An Architecture for a Mashup Container in Virtualized Environments (CLOUD2010-3049)
Michele Stecca and Massimo Maresca(DIST University of Genova; DEI University of Padova, Italy)
A reference model for event driven composite services or mash-ups. Based on the idea that a resource can be monitored and users can be notified when something interesting happens.

Mining Twitter in the Cloud: A Case Study (CLOUD2010-3014)
Pieter Noordhuis, Michiel Heijkoop, and Alexander Lazovik (University of Groningen, The Netherlands)
An interesting talk about how to use EC2 to create social graph from twitter that has 50 million nodes and 1.8 billion edges, not too sure if I understood the motivations for doing this work but nonetheless it was an interesting case study. Their main finding was that you should create customized and basic analysis services yourself and deploy them on EC2 instances, and not use AWS’s SQS or SimpleDB as they would be expensive.
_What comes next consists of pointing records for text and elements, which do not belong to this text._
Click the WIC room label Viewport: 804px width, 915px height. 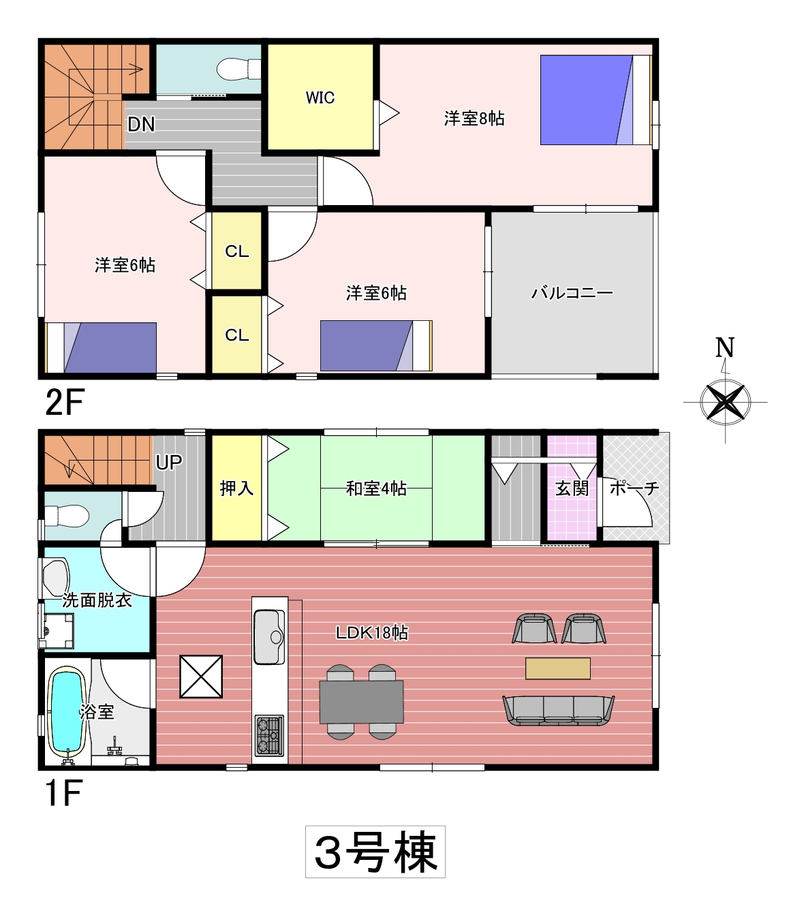(x=320, y=97)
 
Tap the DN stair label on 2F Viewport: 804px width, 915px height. (x=141, y=124)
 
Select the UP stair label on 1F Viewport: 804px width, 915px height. (x=168, y=462)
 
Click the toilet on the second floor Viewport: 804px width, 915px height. (x=239, y=69)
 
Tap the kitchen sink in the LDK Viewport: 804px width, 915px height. (x=269, y=637)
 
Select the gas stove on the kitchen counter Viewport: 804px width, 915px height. (x=269, y=736)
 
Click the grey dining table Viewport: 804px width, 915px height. (x=361, y=702)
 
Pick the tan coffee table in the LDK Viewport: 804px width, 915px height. (x=558, y=668)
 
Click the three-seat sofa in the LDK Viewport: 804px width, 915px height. (x=558, y=711)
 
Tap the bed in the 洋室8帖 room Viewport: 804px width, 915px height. (x=596, y=99)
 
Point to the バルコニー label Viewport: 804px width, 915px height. (x=572, y=294)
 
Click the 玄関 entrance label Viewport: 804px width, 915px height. (x=572, y=488)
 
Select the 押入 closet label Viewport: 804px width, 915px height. (x=236, y=488)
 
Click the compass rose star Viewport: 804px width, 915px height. (x=726, y=401)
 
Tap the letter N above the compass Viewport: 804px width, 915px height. (x=725, y=347)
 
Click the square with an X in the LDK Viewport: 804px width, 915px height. (x=201, y=677)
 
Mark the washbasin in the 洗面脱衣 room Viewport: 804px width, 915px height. (x=56, y=578)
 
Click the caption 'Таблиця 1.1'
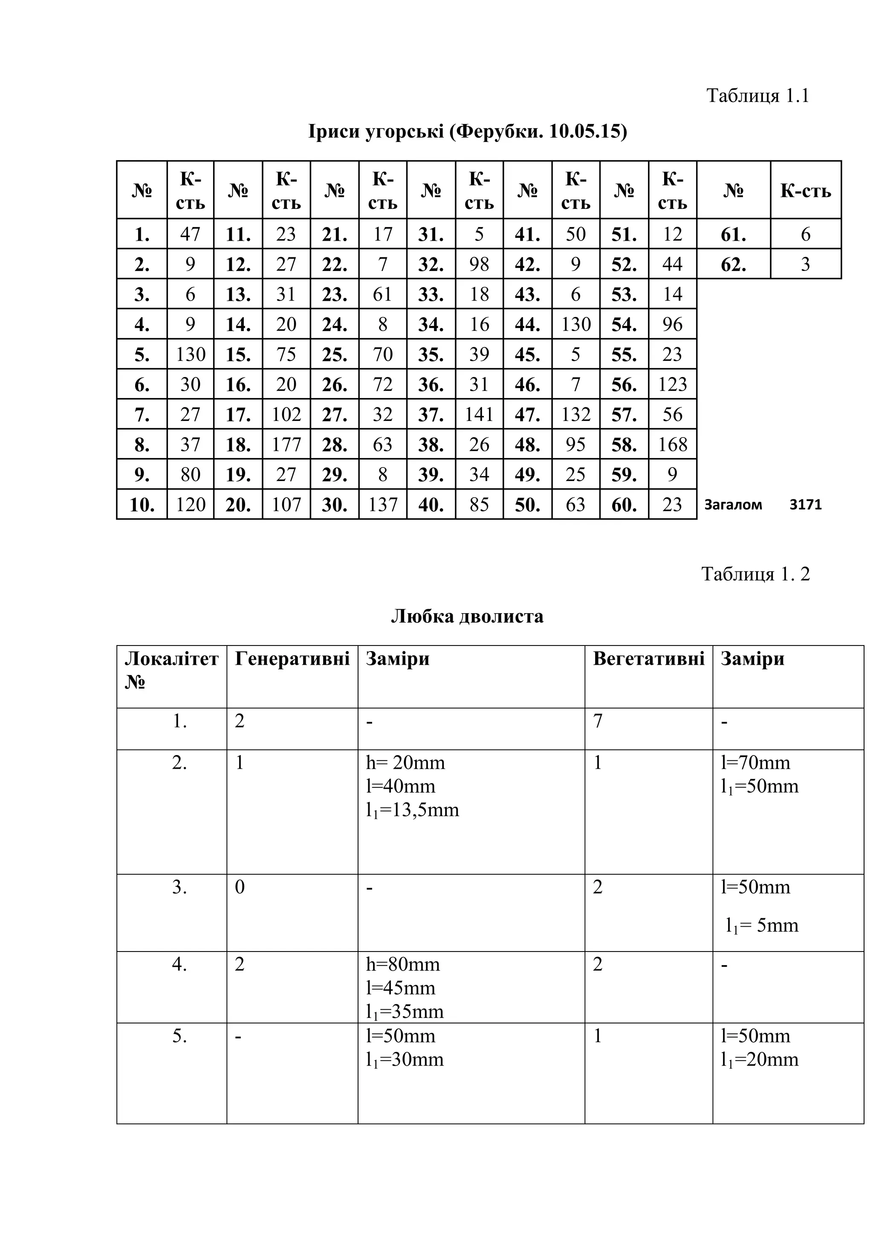click(757, 96)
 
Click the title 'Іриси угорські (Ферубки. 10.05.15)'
click(467, 131)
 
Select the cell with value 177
click(286, 444)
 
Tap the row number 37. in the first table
click(431, 414)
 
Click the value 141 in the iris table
click(479, 414)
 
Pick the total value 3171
click(805, 505)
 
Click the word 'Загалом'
click(733, 505)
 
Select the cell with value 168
click(673, 444)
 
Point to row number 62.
click(733, 264)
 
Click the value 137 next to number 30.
click(383, 505)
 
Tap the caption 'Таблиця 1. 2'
click(755, 574)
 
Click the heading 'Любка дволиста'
click(467, 616)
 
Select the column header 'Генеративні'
click(292, 658)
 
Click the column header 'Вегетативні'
click(648, 658)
Cloud Computing: A Digital Libraries Perspective (CLOUD2010-3015)
Pradeep Teregowda, Bhuvan Urgaonkar, and C. Lee Giles (Pennsylvania State University, USA)
An interesting case study of the feasibility of migrating CiteSeerX (which is deployed on physical 22 servers) from their in-house data centre to Amazon EC2 to take advantage of the cloud’s elasticity but also to free them from hardware maintenance so they can focus on software improvements.

A Lifetime Supporting Framework for Cloud Applications (CLOUD2010-3046)
Shigeru Hosono, He Huang, Tatsunori Hara, Yoshiki Shimomura, and Tamio Arai(NEC Corporation, Japan; NEC Advanced Software Technology (Beijing) Co., Ltd., China; The University of Tokyo; Tokyo Metropolitan University, Japan)
A suite of tools being developed at NEC (for NEC’s use, not open source) for the development and maintenance of applications for the cloud. Based on a heavy-weight lifecycle management approach that can be customized for each application development project.

Maximizing Cloud Providers' Revenues via Energy Aware Allocation Policies (CLOUD2010-3017)
Michele Mazzucco, Dmytro Dyachuk, and Ralph Deters (University of Cyprus, Cyprus; University of Saskatchewan, Canada; University of Tartu, Estonia)
Presented the results of simulations that were used to show how cloud providers could increase their revenues by shutting down idle physical servers and moving their VMs to other servers (i.e. load skewing). Tried to address the problem of deciding how many servers to keep switched on in a data centre by using different heuristics. They didn’t actually consider how the performance of applications would be affected by load skewing, and assumed that one VM would run on one core. They also didn’t consider the increased heat production and the cost of cooling the over-utilized servers.

Panel 3: Killer Applications in the Cloud
An interesting panel, but many of the issues that were mentioned have already been discussed in the literature.